By Agencies in Kersbrook, Australia | China Daily | Updated: 2015-01-06 07:47

Firefighters raced to contain a major blaze on Monday before the return of strong winds and a heatwave, following the loss of 26 homes in the worst brushfire conditions in South Australia in 30 years.

The state fire service said properties were still at risk after nearly 12,500 hectares of scrub and farmland were razed in the Mount Lofty Ranges, east of Adelaide, at the weekend.

South Australia state Premier Jay Weatherill said that with cooler weather and calmer winds, it was now a race against time before dangerous conditions develop on Wednesday in the Adelaide Hills.

'Clear danger'

"There is still clear danger," he told reporters, as water bombing aircraft dropped hundreds of thousands of liters of fire retardant on the blaze, which has a 238-kilometer perimeter.

"This is by no means over," Weatherill said.

"We're really racing against time to try to make sure that we get as much of this contained before the hotter weather and the stronger winds expected later in the week."

He confirmed the loss of 26 homes and 41 outbuildings. The latest figures were reported after checks on just 20 of 59 affected areas.

At least 29 people, mostly firefighters, have suffered minor injuries.

In Kersbrook, one of the worst hit villages in the Adelaide Hills, resident Dave Miller surveyed the scene of destruction where his home once stood.

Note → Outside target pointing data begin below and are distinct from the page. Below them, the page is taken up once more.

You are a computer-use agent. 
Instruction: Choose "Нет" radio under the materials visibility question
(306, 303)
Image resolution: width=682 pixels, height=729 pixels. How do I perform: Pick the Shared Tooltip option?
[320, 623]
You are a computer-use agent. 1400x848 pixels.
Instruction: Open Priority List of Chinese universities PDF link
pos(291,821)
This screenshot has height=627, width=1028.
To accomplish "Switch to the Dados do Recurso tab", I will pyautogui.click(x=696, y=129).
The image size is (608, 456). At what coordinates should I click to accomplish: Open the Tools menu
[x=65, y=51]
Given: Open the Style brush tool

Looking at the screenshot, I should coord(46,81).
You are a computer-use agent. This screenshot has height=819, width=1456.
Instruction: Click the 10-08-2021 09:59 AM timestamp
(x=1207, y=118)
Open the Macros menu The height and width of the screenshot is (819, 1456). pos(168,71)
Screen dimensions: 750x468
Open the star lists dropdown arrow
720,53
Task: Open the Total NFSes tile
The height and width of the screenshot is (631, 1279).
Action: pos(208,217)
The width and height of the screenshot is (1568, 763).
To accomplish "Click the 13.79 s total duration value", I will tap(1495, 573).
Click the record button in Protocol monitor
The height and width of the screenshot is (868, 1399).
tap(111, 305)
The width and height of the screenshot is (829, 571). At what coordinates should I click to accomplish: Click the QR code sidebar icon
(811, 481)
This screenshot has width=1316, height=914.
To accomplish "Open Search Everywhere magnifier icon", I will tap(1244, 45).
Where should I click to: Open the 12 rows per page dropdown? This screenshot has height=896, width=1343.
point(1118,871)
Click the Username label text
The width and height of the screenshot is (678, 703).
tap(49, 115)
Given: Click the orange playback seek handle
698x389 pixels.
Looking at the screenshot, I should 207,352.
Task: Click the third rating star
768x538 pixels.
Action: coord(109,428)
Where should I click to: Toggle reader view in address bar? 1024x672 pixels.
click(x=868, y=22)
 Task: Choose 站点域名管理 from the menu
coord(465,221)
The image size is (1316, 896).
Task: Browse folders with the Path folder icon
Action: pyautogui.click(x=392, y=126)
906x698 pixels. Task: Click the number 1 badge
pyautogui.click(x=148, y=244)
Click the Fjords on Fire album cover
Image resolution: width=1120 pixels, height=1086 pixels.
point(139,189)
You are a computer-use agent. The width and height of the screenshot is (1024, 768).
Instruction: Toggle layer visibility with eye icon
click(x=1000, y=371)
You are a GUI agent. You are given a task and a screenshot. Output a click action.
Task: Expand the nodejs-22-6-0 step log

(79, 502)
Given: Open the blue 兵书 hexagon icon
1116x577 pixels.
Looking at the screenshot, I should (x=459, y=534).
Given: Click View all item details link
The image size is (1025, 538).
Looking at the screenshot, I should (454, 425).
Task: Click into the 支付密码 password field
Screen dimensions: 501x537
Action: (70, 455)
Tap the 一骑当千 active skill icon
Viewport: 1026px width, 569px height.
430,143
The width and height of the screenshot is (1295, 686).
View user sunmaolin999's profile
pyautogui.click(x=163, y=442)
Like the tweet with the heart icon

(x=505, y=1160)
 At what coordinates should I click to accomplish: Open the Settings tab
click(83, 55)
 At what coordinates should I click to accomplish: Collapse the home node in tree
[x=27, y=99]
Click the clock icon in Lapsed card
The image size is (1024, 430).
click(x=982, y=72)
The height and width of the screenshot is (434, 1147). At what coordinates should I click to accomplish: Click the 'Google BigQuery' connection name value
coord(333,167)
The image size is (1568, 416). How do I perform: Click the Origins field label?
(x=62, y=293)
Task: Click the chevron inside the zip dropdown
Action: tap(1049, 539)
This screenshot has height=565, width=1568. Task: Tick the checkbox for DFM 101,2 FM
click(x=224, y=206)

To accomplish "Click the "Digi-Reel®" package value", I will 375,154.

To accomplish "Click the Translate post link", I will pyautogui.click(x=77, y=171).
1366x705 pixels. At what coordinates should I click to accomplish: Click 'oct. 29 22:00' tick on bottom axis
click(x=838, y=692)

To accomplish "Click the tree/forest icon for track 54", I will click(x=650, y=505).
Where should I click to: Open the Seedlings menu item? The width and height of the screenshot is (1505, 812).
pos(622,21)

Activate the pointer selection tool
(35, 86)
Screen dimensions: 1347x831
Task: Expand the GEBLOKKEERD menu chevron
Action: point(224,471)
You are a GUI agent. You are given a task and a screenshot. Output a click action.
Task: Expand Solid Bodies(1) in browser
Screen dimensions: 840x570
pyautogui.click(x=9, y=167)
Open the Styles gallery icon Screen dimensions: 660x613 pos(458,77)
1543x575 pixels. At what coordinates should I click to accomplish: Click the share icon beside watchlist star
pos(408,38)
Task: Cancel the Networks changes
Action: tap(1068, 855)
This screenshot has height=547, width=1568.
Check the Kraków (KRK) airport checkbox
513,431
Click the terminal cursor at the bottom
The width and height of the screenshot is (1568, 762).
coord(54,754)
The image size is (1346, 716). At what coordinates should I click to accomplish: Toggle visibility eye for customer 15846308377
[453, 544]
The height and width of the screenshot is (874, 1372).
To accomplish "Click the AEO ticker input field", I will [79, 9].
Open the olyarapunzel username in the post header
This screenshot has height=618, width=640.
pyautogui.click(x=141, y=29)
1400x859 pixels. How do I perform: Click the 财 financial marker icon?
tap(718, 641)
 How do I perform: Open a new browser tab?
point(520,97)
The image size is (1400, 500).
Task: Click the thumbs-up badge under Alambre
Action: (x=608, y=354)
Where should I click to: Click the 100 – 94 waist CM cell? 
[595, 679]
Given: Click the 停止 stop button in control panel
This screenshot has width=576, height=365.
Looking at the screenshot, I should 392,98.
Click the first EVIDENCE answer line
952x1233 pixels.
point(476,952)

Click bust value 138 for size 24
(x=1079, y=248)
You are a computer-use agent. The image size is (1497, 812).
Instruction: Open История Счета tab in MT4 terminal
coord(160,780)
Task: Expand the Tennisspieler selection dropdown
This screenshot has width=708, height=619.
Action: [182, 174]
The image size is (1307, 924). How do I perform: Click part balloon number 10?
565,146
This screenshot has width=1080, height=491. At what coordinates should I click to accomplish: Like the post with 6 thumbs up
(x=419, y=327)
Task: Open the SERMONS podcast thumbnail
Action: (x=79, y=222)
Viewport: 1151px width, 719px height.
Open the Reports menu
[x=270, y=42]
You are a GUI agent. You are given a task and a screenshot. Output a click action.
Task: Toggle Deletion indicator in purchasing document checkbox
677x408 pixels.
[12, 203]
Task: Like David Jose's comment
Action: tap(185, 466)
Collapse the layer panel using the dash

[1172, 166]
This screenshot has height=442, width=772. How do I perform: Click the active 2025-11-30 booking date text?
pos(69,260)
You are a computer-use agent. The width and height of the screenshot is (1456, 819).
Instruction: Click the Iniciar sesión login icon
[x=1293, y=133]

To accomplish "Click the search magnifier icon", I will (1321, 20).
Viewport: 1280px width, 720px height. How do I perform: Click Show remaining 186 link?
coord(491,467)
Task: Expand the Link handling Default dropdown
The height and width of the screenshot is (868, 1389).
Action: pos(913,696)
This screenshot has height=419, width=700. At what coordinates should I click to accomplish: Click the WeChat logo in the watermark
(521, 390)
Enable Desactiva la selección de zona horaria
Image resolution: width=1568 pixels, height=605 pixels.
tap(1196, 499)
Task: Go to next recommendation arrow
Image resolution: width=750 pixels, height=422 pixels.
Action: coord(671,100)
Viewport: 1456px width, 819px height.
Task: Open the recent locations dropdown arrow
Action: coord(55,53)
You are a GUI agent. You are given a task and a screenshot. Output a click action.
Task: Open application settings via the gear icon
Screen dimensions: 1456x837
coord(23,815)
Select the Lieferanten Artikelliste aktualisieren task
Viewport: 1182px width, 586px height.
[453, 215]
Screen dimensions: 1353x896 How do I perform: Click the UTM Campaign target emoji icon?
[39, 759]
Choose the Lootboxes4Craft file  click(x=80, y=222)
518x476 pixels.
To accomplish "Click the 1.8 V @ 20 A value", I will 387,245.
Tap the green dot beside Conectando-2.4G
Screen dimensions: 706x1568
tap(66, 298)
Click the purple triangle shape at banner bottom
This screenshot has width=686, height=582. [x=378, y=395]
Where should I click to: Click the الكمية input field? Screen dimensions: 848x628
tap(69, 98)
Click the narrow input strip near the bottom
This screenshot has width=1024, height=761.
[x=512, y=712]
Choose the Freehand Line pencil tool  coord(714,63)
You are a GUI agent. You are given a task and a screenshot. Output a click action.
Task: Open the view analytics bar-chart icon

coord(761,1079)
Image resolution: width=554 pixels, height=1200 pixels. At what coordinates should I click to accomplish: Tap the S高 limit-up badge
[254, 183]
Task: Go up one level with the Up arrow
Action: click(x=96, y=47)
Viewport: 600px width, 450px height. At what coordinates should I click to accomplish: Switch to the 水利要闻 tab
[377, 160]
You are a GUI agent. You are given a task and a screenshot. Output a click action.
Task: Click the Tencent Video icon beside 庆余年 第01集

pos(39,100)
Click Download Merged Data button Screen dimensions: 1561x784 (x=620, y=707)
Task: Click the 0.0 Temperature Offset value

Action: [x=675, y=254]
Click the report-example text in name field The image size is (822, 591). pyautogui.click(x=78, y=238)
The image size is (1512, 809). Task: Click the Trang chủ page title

The 60-year-old told The Associated Press that he had very little left. "No house, not very much of anything, mate."

"I've got a tank still standing with 4,000 liters of diesel in it, but I've got nothing else," he said.

Like most residents, Miller vowed to rebuild and has no intention of leaving, despite the annual wildfire menace.

"I'll stay up here. I'll get a caravan or something to live in and just keep going."

Temperatures were forecast to soar again above 38 C on Wednesday, after highs of well over 40 C at the weekend in the Adelaide Hills, which has a population of 40,000 and is dotted with scenic villages known for their farms and wineries.

Winds crucial

Country Fire Service Chief Officer Greg Nettleton said the winds would be crucial to the next stage of the operation.

"At the moment I think they're predicting about 35 km/h. That's enough, given the dryness of the country, for the fire to spread. So our number one priority is to secure the outer perimeter of that large fire so it doesn't impact on further communities," Nettleton said.

The prospect of heavy rain on Friday was encouraging. Bureau of Meteorology spokesman Neil Bennett said Adelaide could receive up to 50 millimeters of rain if a tropical low spreads from western Australia as currently predicted.